Pass ID var in URL to second page then Error

Post by onalaska98 »

I have two pages. The first one has links to other web sites. When the link is clicked it links to the second page with a "?URLID=#" in the url. i.e. - http://www.domain.com/secondpage.php?URLID=2

On the second page I take the URLID and look it up in a mysql db to update the clickcount field and retrieve the real URL and then I "header(location:)" them to the correct site. I keep getting an error of:

"You have an error in your SQL syntax. Check the manual that corresponds to your MySQL server version for the right syntax to use near '' at line 1"

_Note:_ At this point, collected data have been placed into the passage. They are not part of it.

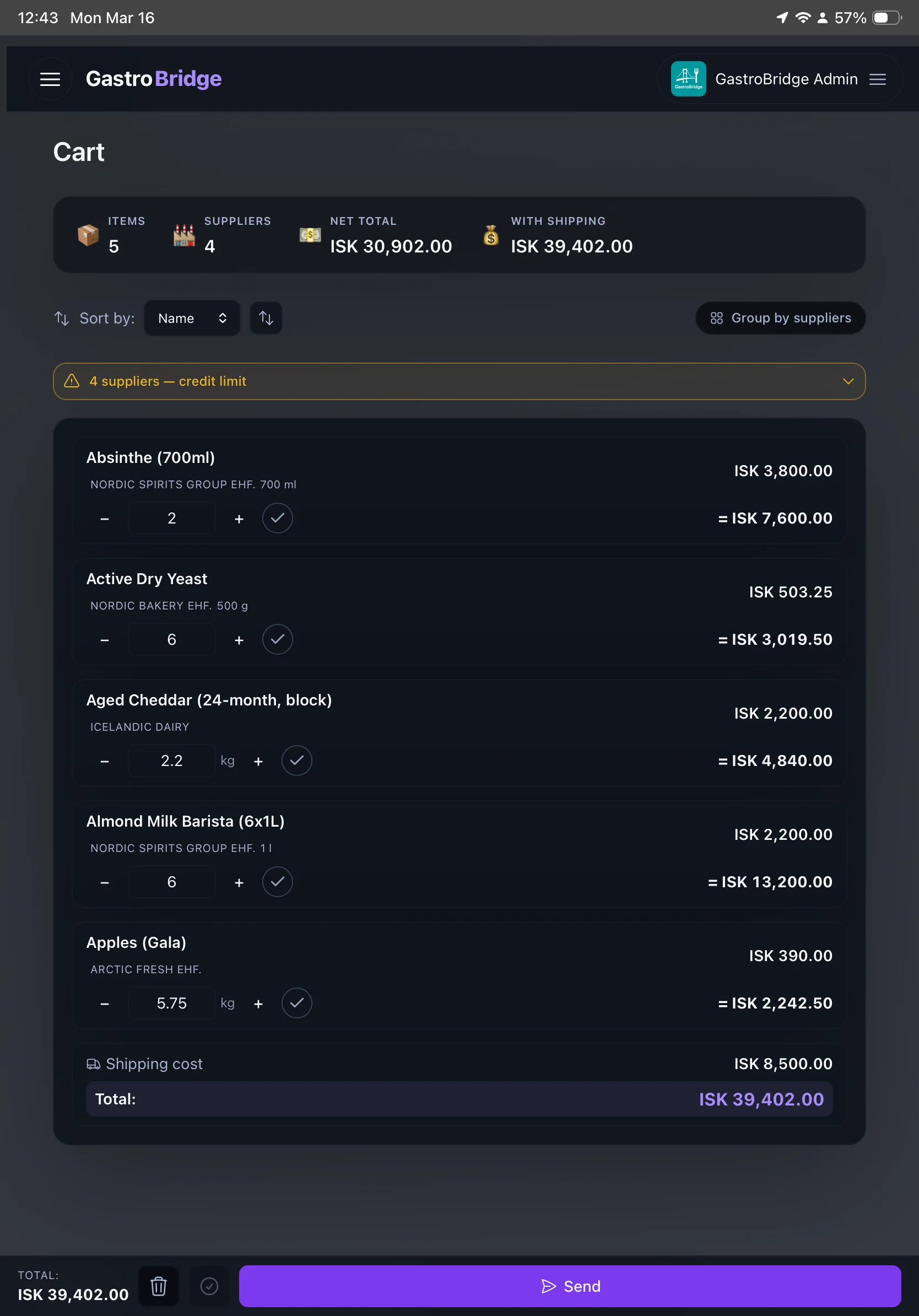Open the Sort by Name dropdown
The width and height of the screenshot is (919, 1316).
[192, 318]
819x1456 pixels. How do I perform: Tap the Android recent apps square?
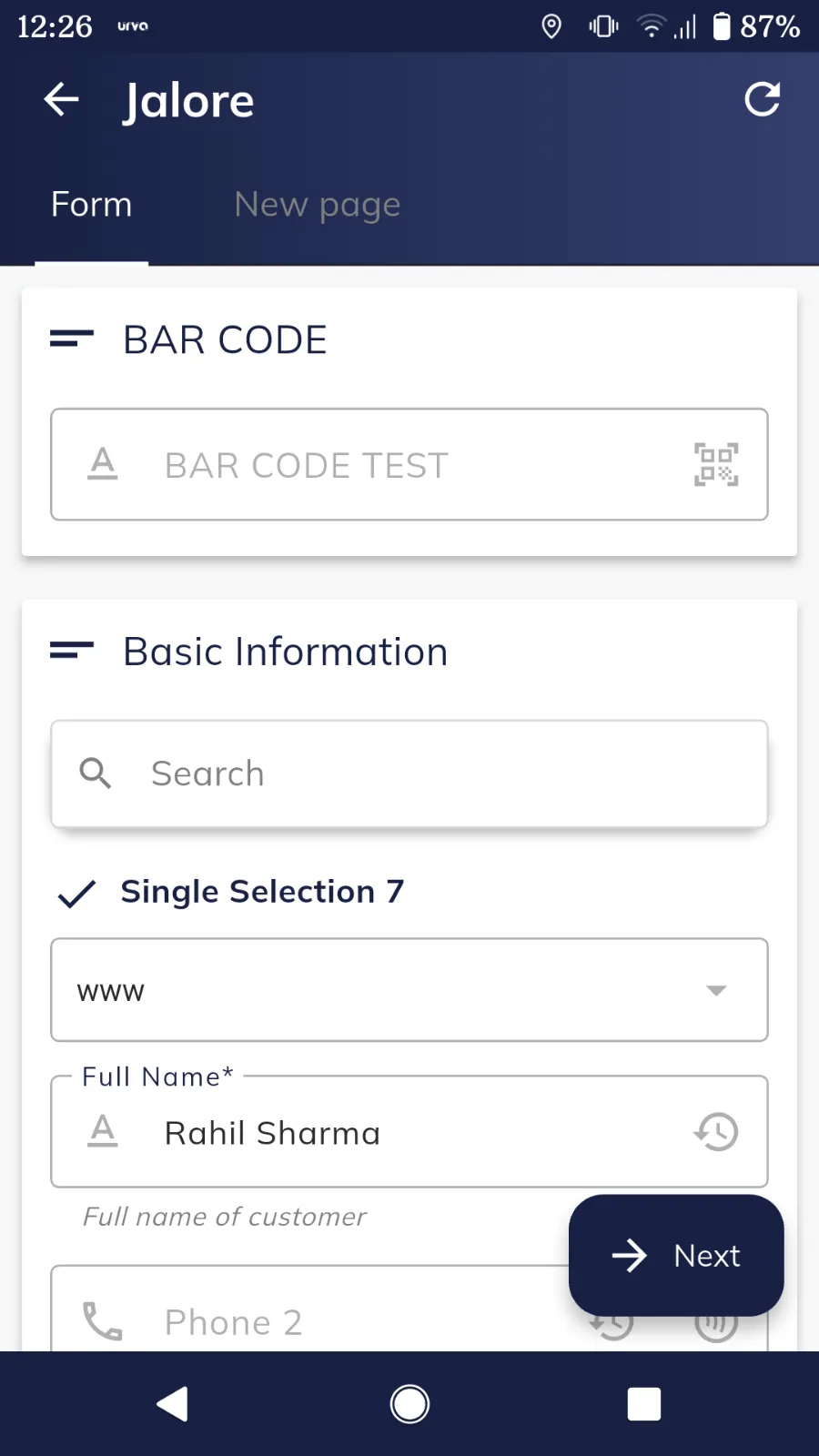coord(643,1404)
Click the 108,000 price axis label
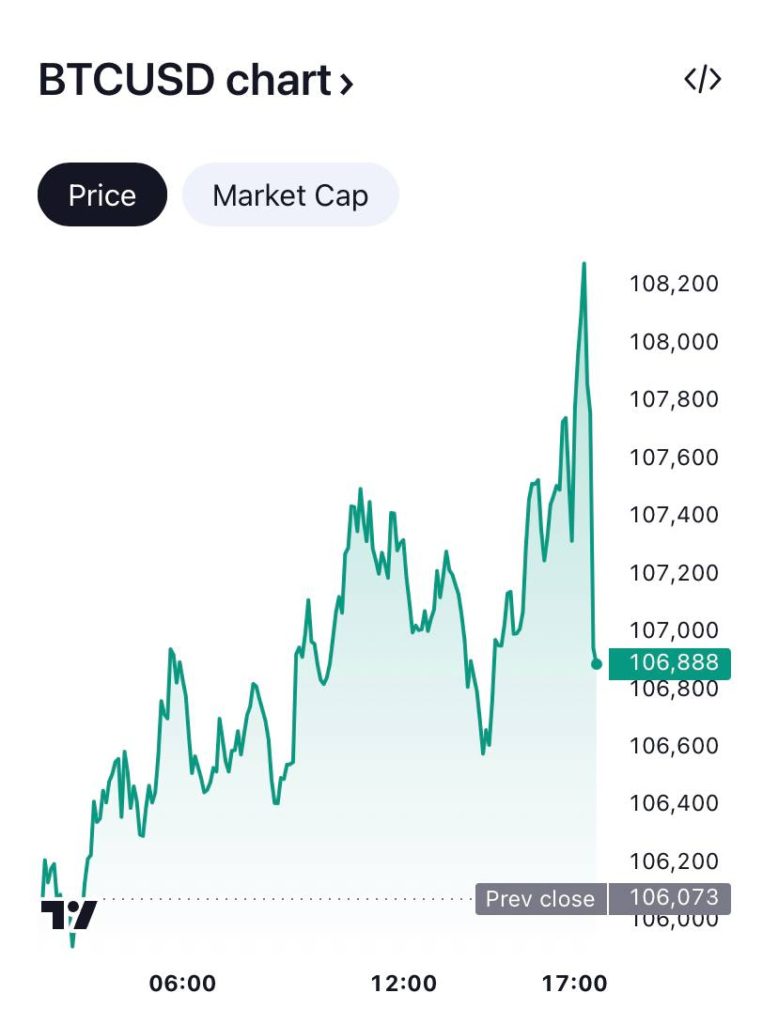The image size is (778, 1024). [x=673, y=342]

I think this is inaccurate as line one is "<?php" Also if I change my $URLID var in the

Code: Select all

$result = mysql_query("SELECT * FROM linkcount WHERE ID = $URLID") or die(mysql_error());
line to a static '1' or other ID it works fine.[/b] It just doesn't seem to like the variable in there. Can anyone help? Requested stats and full code below:

PHP Version: 4.3.11
Display Errors: Off
Error Level: E_ALL
Register Globals: Off

Code: Select all

<?php
//* declare connection variables */
$DBhost = "localhost";
$DBuser = "user";
$DBpass = "password";
$DBName = "dbname";
$table = "linkcount";

$conn = mysql_connect($DBhost,$DBuser,$DBpass) or die("Unable toconnect to database");
if (!$conn) {
	die('Could Not Connect: ' . mysql_error());
}
//echo 'Connected Successfully';

mysql_select_db("$DBName") or die("Unable to select database $DBName");

$result = mysql_query("SELECT * FROM linkcount WHERE ID = $URLID") or die(mysql_error());

//get results from first and hopefully only, entry
while ($row = mysql_fetch_array($result)) {
	$tmpCount = $row['HitCount'] + 1;
	mysql_query("UPDATE linkcount SET HitCount =  ".$tmpCount." WHERE ID = ".$row['ID']) or die(mysql_error());
	header("Location: http://" . $row['URL']);
}


//mysql_close();
?>
If anyone can tell me where I am going wrong, I would sure appreciate it.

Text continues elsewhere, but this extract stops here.